#### Records shown:
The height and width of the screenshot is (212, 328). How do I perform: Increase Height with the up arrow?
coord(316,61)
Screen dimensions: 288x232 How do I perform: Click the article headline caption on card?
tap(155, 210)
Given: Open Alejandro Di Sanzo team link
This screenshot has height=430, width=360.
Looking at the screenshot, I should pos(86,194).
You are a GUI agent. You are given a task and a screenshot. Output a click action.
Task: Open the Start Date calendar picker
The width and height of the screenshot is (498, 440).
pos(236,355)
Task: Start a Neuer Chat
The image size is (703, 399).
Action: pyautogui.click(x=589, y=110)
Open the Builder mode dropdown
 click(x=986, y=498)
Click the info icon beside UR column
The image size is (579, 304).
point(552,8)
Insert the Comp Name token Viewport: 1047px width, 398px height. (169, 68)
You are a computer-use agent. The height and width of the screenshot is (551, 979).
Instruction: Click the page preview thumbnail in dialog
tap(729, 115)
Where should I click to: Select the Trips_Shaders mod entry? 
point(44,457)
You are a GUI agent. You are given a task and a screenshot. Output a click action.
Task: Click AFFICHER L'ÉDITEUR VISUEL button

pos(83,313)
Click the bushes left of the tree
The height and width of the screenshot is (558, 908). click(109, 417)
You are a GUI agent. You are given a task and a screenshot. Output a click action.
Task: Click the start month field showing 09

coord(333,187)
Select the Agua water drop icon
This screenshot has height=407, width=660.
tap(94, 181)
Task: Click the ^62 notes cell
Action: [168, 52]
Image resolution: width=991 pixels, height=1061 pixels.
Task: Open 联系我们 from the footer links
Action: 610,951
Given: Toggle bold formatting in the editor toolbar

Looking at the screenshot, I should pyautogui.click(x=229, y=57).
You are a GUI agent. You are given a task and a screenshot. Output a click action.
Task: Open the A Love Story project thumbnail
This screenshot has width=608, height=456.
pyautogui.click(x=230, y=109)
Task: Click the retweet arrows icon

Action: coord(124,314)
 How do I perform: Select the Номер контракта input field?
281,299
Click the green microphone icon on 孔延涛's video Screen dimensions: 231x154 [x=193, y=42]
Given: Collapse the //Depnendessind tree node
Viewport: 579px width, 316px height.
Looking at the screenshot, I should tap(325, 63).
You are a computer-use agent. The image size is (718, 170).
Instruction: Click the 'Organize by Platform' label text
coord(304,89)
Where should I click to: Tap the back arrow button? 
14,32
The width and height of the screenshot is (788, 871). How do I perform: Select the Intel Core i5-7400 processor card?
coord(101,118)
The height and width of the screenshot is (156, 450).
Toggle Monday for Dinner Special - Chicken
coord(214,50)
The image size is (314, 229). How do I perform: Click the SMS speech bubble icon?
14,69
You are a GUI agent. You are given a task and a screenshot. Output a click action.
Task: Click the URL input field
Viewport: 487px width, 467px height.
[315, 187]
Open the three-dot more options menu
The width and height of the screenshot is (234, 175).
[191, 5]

#### Problem requirements:
Copy exactly, please, the span of lines that begins at the line with "Click the green" and ends at the last line of the data, both included.

#### Answer space:
Click the green microphone icon on 孔延涛's video Screen dimensions: 231x154 [x=193, y=42]
Given: Collapse the //Depnendessind tree node
Viewport: 579px width, 316px height.
Looking at the screenshot, I should tap(325, 63).
You are a computer-use agent. The image size is (718, 170).
Instruction: Click the 'Organize by Platform' label text
coord(304,89)
Where should I click to: Tap the back arrow button? 
14,32
The width and height of the screenshot is (788, 871). How do I perform: Select the Intel Core i5-7400 processor card?
coord(101,118)
The height and width of the screenshot is (156, 450).
Toggle Monday for Dinner Special - Chicken
coord(214,50)
The image size is (314, 229). How do I perform: Click the SMS speech bubble icon?
14,69
You are a GUI agent. You are given a task and a screenshot. Output a click action.
Task: Click the URL input field
Viewport: 487px width, 467px height.
[315, 187]
Open the three-dot more options menu
The width and height of the screenshot is (234, 175).
[191, 5]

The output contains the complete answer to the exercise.